• _WHAT IS BEING ASKED_: Rewrite the records below with "computer-use agent" swapped for "desktop assistant" everywhere it occurs, changing nothing else. Leave the pictures out.

• _GIVEN DATA_:
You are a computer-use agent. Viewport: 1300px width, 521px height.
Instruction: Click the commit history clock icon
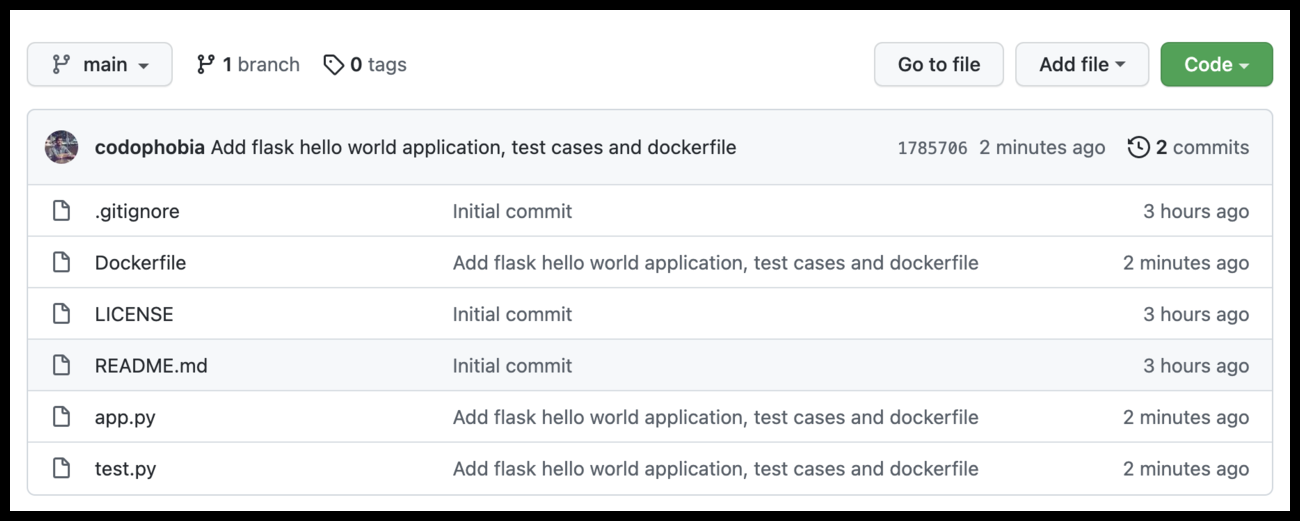pyautogui.click(x=1138, y=148)
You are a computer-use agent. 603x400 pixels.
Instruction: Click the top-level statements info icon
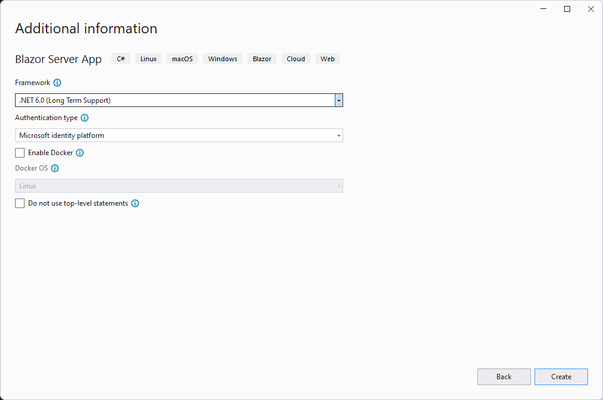(135, 203)
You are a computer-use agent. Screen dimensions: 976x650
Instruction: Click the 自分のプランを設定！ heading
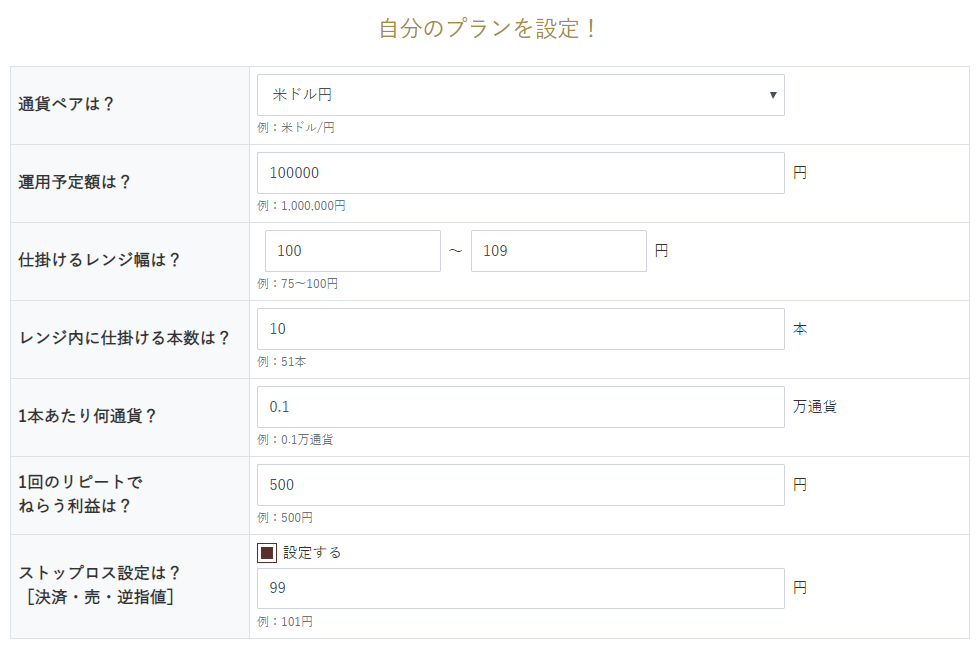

• _SOLUTION TO THIS TASK_:
You are a desktop assistant. Viewport: 1300px width, 521px height.
Instruction: Click the commit history clock icon
pyautogui.click(x=1138, y=148)
You are a desktop assistant. 603x400 pixels.
Instruction: Click the top-level statements info icon
(135, 203)
You are a desktop assistant. Screen dimensions: 976x650
Instruction: Click the 自分のプランを設定！ heading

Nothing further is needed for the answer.